• [WORK INSTRUCTIONS] Starting at the line that holds "Open trend chart for eMMC 128GB 5.1" and stopping at the line that holds "Open the 汇总值", restate the records below word for word, with both of those lines included.

Data excerpts:
-.-.-
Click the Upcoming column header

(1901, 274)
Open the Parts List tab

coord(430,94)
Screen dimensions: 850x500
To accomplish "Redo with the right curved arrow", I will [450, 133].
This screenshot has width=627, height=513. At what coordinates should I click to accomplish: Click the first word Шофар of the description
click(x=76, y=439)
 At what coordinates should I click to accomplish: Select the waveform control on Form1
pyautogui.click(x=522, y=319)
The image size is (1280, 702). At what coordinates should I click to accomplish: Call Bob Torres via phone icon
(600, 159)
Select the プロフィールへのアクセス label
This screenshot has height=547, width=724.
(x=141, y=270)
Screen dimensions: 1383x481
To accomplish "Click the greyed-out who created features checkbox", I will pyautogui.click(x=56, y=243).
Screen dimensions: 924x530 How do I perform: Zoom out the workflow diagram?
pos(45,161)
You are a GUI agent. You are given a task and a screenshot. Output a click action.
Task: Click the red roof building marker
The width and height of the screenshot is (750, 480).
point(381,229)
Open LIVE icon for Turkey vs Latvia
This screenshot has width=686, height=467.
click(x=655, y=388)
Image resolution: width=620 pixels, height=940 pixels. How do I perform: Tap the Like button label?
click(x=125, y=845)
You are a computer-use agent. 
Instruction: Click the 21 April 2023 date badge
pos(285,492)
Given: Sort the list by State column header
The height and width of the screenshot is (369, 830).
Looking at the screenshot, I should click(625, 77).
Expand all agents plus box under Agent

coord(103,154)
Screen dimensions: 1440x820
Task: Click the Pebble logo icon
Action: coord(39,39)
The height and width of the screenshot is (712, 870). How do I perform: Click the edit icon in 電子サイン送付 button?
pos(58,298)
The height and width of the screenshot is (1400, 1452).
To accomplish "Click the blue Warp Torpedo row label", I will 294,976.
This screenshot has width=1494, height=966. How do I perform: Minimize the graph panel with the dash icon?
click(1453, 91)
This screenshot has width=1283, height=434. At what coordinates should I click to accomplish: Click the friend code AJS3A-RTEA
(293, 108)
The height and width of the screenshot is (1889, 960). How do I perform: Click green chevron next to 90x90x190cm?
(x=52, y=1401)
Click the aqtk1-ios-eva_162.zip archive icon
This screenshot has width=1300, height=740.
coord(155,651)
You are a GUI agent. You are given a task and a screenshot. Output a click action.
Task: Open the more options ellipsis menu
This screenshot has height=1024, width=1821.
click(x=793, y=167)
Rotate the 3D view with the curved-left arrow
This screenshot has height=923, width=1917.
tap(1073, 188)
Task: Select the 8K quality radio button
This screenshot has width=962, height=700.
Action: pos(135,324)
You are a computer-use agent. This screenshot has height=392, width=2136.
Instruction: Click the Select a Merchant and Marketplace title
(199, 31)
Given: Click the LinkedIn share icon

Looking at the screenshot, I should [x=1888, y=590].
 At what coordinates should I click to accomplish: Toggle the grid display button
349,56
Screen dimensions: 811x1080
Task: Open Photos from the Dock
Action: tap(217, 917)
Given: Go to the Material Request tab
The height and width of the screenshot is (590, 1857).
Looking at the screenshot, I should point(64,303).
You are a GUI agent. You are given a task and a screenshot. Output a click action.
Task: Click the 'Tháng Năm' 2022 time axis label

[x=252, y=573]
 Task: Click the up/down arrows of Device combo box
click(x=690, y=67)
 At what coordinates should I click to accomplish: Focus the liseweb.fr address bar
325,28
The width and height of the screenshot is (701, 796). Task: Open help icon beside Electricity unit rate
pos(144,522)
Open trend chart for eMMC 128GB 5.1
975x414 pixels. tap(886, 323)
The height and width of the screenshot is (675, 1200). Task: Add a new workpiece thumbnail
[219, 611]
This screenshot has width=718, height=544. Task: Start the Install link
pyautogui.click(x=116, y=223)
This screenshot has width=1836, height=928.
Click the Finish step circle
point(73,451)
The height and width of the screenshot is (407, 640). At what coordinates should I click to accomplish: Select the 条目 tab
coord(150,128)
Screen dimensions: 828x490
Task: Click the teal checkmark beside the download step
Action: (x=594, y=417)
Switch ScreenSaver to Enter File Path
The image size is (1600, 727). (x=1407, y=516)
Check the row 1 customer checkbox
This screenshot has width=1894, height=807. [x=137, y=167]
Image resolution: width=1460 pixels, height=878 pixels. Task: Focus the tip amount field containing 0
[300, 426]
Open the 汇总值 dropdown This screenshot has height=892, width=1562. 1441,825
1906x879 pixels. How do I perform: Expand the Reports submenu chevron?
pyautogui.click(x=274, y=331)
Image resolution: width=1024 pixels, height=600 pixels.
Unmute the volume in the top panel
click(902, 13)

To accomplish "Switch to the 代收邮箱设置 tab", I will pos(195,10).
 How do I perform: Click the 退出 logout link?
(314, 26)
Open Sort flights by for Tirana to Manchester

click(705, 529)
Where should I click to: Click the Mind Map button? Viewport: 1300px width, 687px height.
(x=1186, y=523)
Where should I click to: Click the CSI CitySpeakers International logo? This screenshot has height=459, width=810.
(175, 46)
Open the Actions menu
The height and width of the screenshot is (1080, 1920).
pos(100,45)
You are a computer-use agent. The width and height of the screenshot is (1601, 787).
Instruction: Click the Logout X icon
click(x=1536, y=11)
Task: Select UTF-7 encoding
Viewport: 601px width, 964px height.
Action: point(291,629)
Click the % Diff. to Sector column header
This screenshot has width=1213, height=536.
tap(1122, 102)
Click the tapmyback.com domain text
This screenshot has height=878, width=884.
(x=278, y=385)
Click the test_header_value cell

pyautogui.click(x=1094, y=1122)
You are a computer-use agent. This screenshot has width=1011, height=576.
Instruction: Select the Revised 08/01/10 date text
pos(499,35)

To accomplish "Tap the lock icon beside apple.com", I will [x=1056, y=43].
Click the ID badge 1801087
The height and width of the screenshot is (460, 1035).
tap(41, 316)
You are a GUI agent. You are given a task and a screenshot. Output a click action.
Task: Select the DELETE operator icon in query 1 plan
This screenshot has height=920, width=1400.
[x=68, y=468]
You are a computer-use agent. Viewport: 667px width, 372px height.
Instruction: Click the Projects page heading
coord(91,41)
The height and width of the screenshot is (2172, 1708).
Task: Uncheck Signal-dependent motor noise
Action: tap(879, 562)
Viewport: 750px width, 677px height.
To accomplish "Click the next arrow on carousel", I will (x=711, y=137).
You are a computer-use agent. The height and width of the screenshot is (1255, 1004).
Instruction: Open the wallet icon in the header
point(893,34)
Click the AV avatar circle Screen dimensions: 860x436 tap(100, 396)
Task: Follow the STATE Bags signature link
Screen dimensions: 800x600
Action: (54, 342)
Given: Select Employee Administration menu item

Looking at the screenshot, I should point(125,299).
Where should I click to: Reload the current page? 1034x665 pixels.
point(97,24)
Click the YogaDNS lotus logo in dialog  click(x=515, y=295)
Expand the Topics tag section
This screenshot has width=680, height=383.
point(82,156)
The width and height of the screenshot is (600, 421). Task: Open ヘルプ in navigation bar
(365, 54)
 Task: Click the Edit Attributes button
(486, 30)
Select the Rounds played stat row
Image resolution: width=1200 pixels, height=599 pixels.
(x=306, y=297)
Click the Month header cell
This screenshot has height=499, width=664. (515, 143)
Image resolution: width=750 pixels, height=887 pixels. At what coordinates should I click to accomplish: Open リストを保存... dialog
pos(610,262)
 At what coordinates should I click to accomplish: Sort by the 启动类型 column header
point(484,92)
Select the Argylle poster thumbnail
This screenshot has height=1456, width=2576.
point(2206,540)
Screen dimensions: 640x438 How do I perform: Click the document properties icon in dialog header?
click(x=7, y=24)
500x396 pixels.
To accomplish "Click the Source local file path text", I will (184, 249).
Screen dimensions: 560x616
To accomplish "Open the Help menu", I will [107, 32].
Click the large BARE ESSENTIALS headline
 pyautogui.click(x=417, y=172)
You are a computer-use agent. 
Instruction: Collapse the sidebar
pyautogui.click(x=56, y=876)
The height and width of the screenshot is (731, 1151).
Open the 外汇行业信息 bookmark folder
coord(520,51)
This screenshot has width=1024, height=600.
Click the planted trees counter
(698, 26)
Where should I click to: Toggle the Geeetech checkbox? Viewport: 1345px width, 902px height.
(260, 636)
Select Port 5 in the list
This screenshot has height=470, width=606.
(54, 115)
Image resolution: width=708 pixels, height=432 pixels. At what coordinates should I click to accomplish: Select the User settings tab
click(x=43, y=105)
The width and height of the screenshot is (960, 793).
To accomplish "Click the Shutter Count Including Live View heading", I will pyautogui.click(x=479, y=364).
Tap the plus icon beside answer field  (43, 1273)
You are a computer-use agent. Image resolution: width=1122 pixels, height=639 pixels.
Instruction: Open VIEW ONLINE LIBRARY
-.-.-
• [SOLUTION]
Open trend chart for eMMC 128GB 5.1
975x414 pixels. tap(886, 323)
The height and width of the screenshot is (675, 1200). Task: Add a new workpiece thumbnail
[219, 611]
This screenshot has width=718, height=544. Task: Start the Install link
pyautogui.click(x=116, y=223)
This screenshot has width=1836, height=928.
Click the Finish step circle
point(73,451)
The height and width of the screenshot is (407, 640). At what coordinates should I click to accomplish: Select the 条目 tab
coord(150,128)
Screen dimensions: 828x490
Task: Click the teal checkmark beside the download step
Action: (x=594, y=417)
Switch ScreenSaver to Enter File Path
The image size is (1600, 727). (x=1407, y=516)
Check the row 1 customer checkbox
This screenshot has width=1894, height=807. [x=137, y=167]
Image resolution: width=1460 pixels, height=878 pixels. Task: Focus the tip amount field containing 0
[300, 426]
Open the 汇总值 dropdown This screenshot has height=892, width=1562. 1441,825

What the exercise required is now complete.